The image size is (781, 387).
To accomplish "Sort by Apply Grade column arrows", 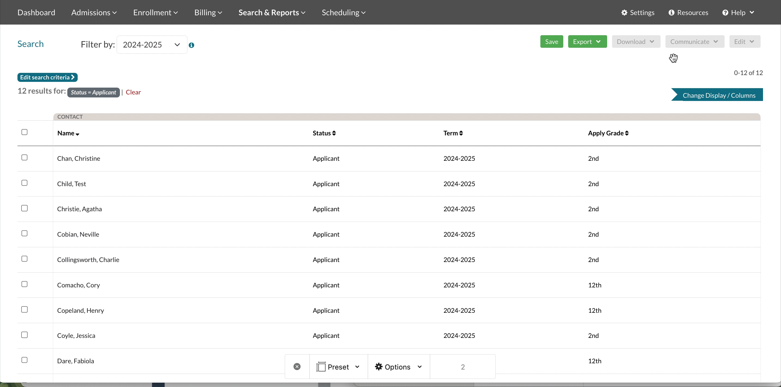I will point(627,133).
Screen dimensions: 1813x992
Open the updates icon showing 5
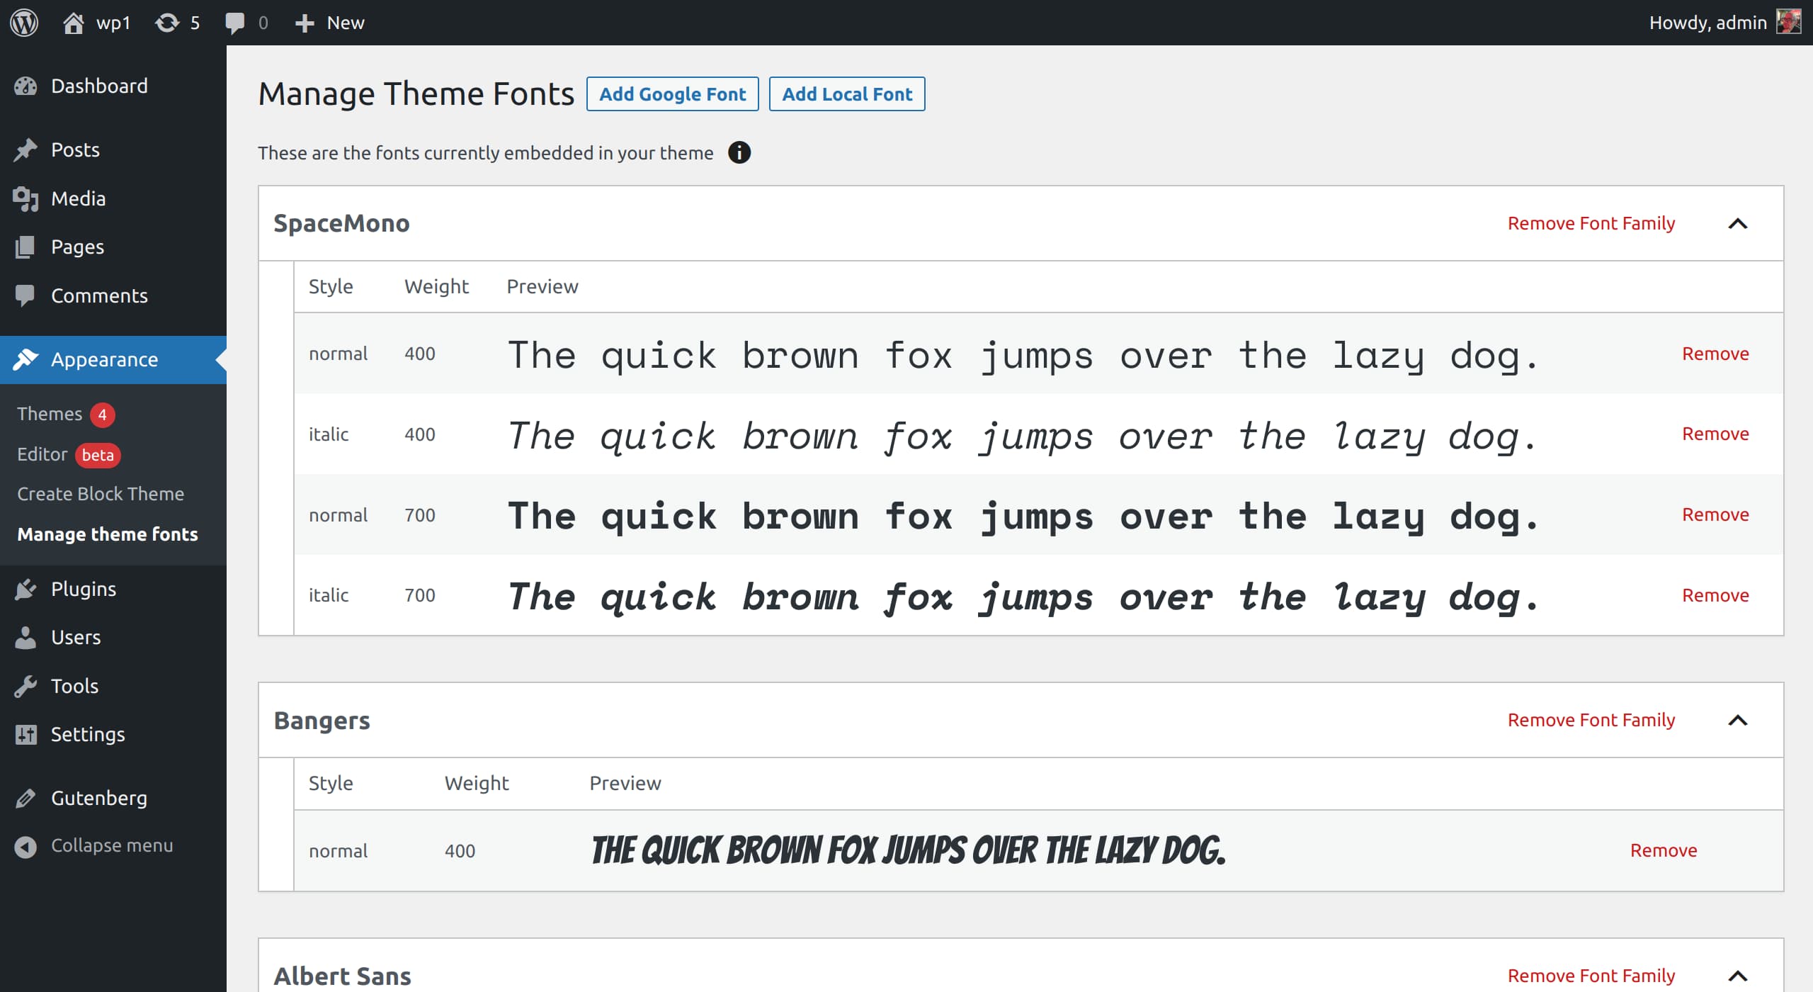tap(168, 23)
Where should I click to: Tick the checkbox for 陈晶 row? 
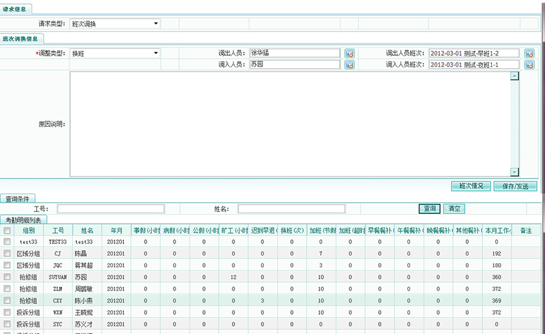[7, 254]
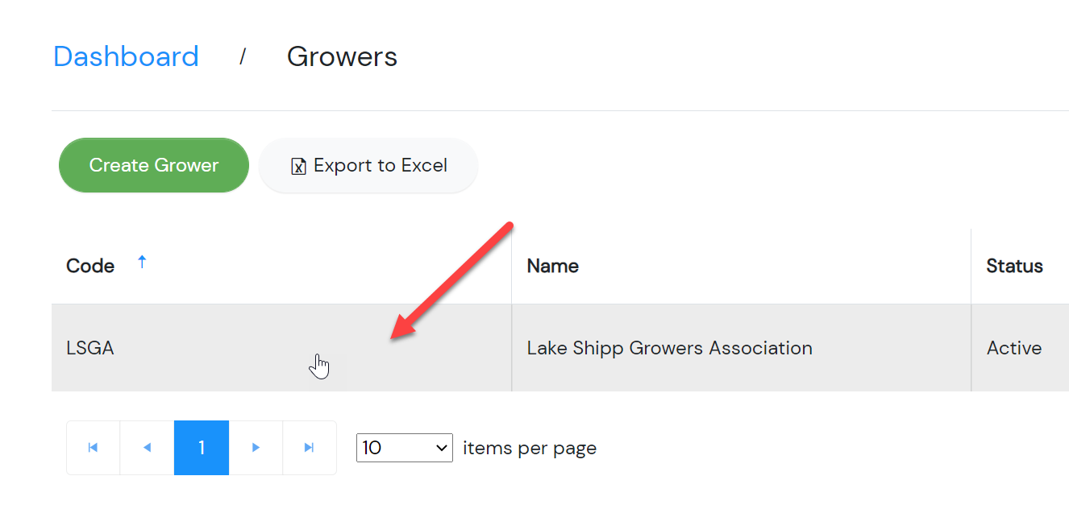1069x505 pixels.
Task: Jump to last page of growers
Action: pyautogui.click(x=309, y=448)
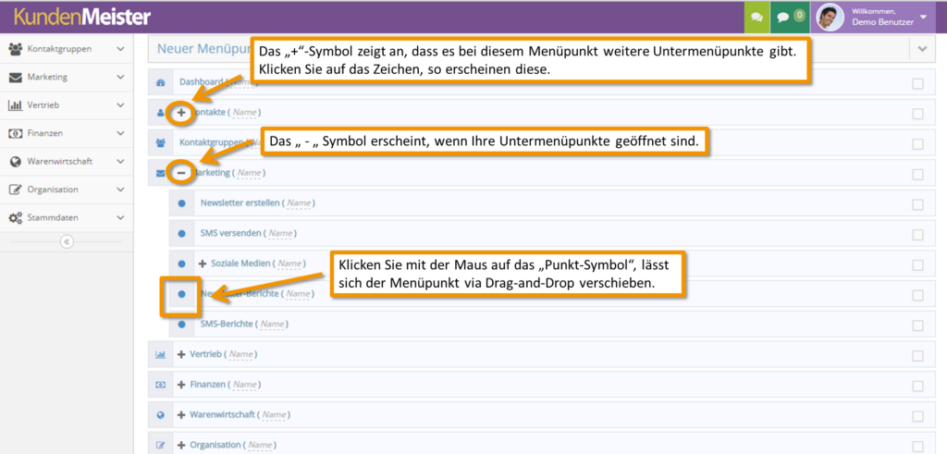Tick the checkbox in the Dashboard row
This screenshot has width=947, height=454.
pos(917,84)
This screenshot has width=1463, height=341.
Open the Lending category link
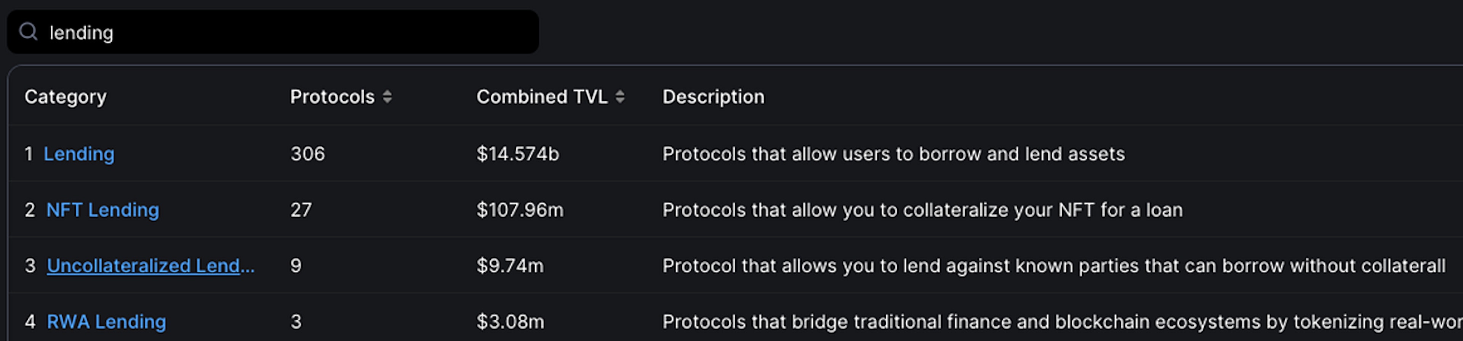(x=79, y=153)
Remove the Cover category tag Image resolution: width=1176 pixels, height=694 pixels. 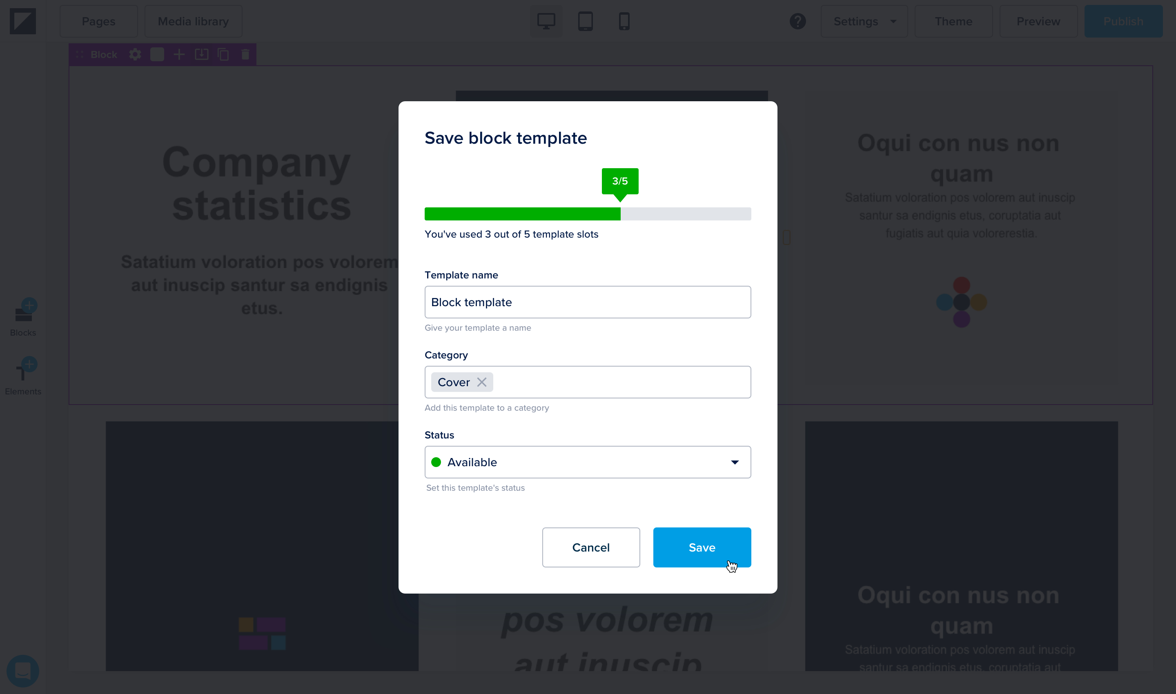(x=481, y=382)
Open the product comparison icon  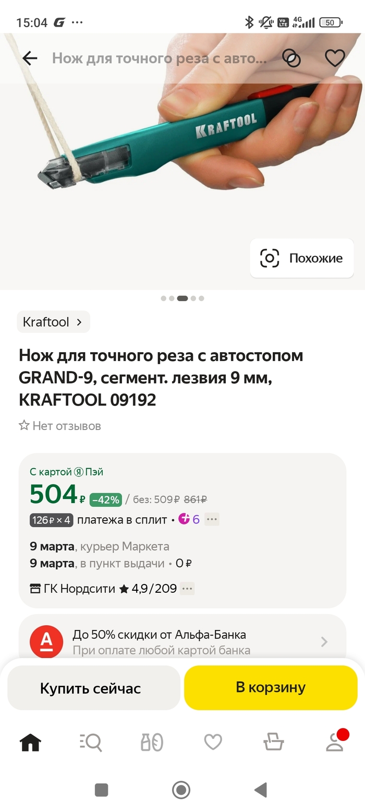click(x=291, y=58)

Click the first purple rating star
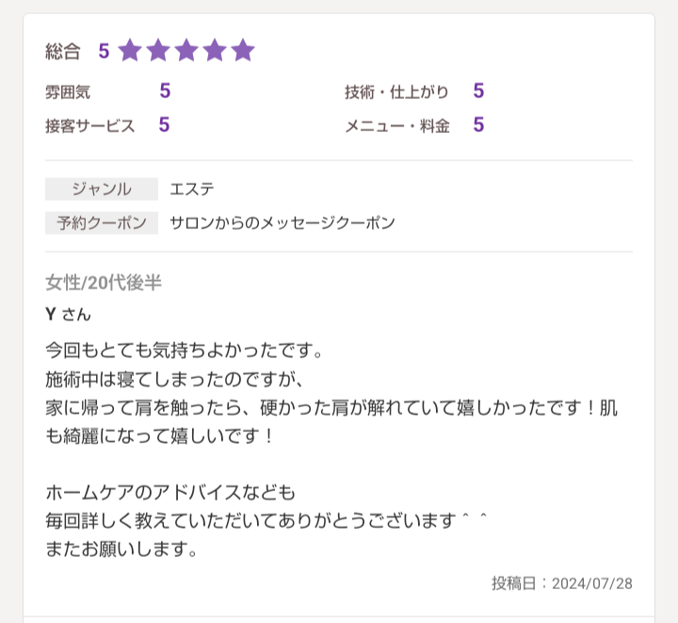point(130,50)
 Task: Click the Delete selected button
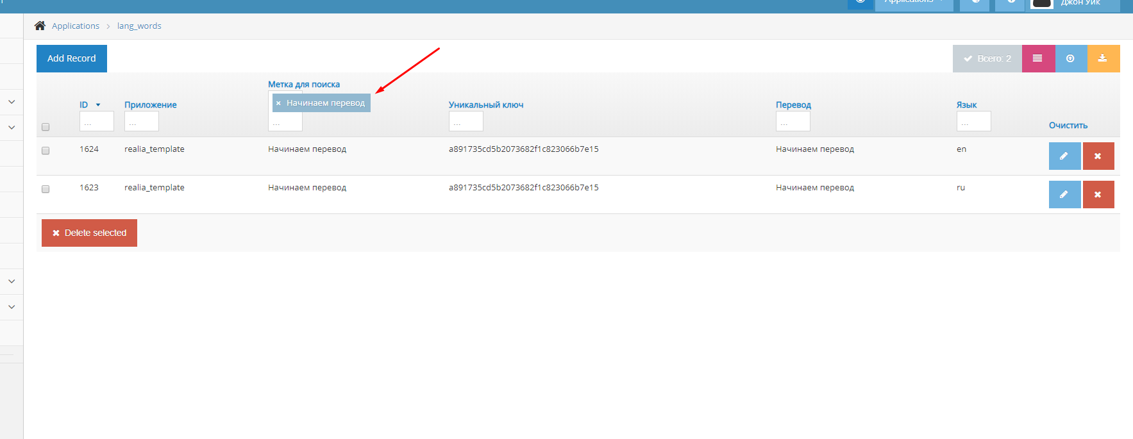pyautogui.click(x=89, y=233)
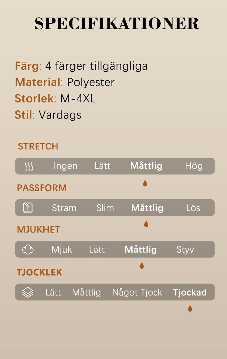
Task: Select Stram in the Passform scale
Action: coord(64,208)
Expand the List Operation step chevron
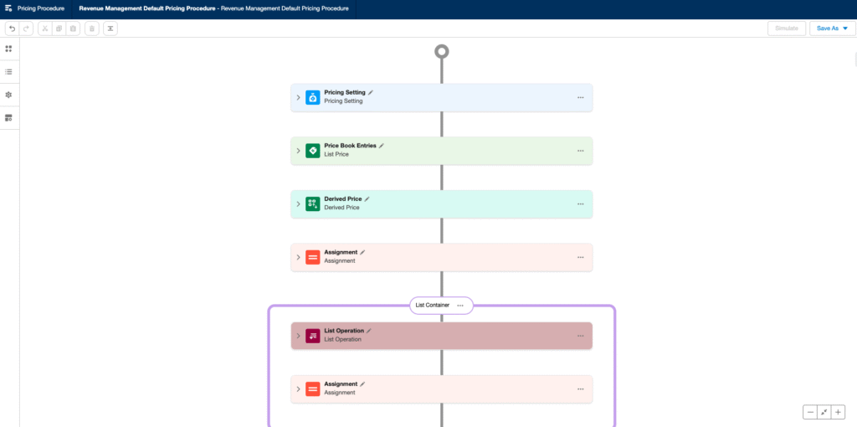This screenshot has width=857, height=427. click(298, 336)
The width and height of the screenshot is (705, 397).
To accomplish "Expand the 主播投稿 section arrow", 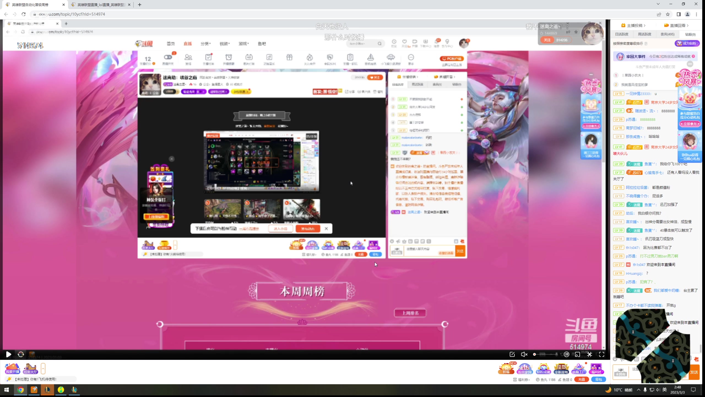I will [x=644, y=25].
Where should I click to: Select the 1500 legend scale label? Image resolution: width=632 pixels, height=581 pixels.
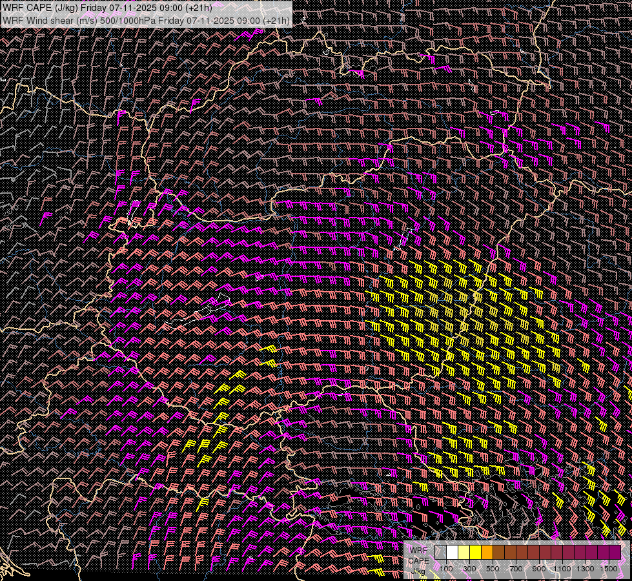click(609, 568)
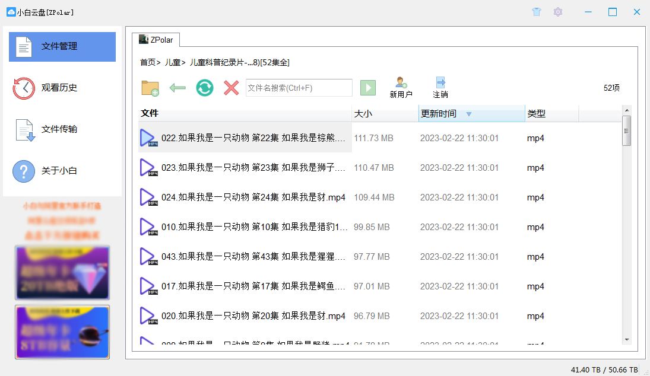Focus the 文件名搜索 search field
Screen dimensions: 650x376
299,88
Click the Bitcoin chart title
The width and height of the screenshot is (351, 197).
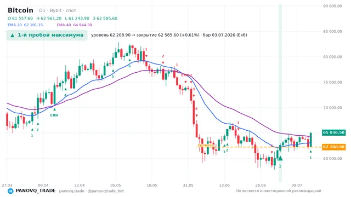[20, 10]
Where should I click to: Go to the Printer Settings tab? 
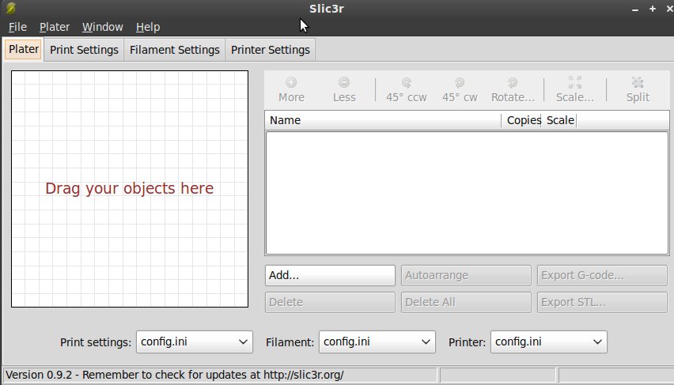pyautogui.click(x=270, y=50)
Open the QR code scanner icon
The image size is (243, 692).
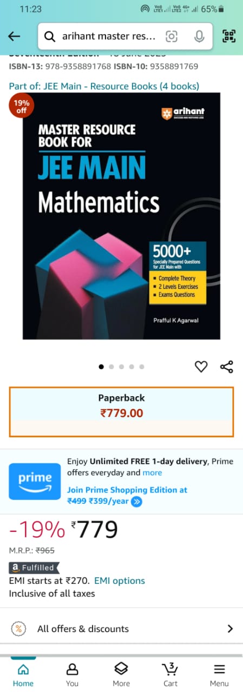[229, 36]
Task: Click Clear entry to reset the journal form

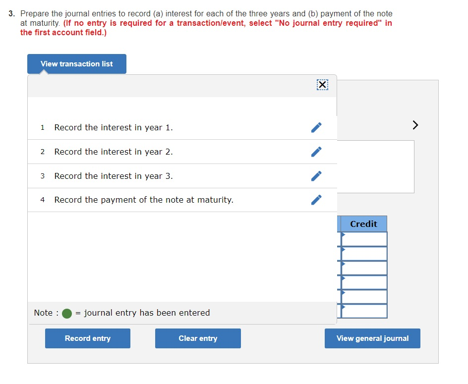Action: click(198, 338)
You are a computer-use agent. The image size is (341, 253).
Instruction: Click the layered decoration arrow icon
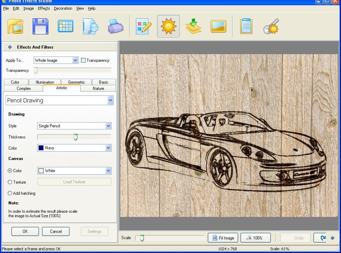click(x=193, y=26)
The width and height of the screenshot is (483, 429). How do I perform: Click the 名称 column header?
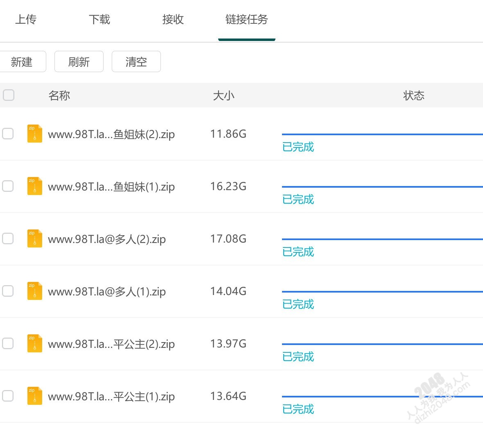[59, 95]
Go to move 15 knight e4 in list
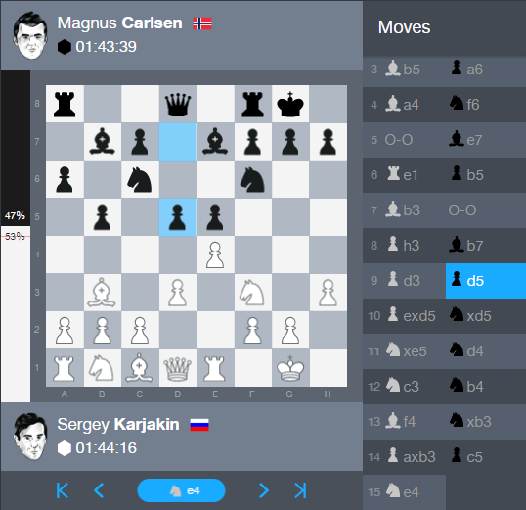The width and height of the screenshot is (526, 510). [404, 492]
- - - - - - -
* [What is being asked]: Copy the lines word for word, from the line with "Where should I click to: Go" up to and including the last line, and leave the pictures out of your answer.

* [Exercise result]:
Where should I click to: Go to the Printer Settings tab? 
pyautogui.click(x=270, y=50)
Open the QR code scanner icon
The image size is (243, 692).
[229, 36]
Task: Click Clear entry to reset the journal form

Action: click(198, 338)
You are a computer-use agent. The image size is (341, 253).
Instruction: Click the layered decoration arrow icon
click(x=193, y=26)
The width and height of the screenshot is (483, 429). How do I perform: Click the 名称 column header?
[59, 95]
Go to move 15 knight e4 in list
The width and height of the screenshot is (526, 510). [404, 492]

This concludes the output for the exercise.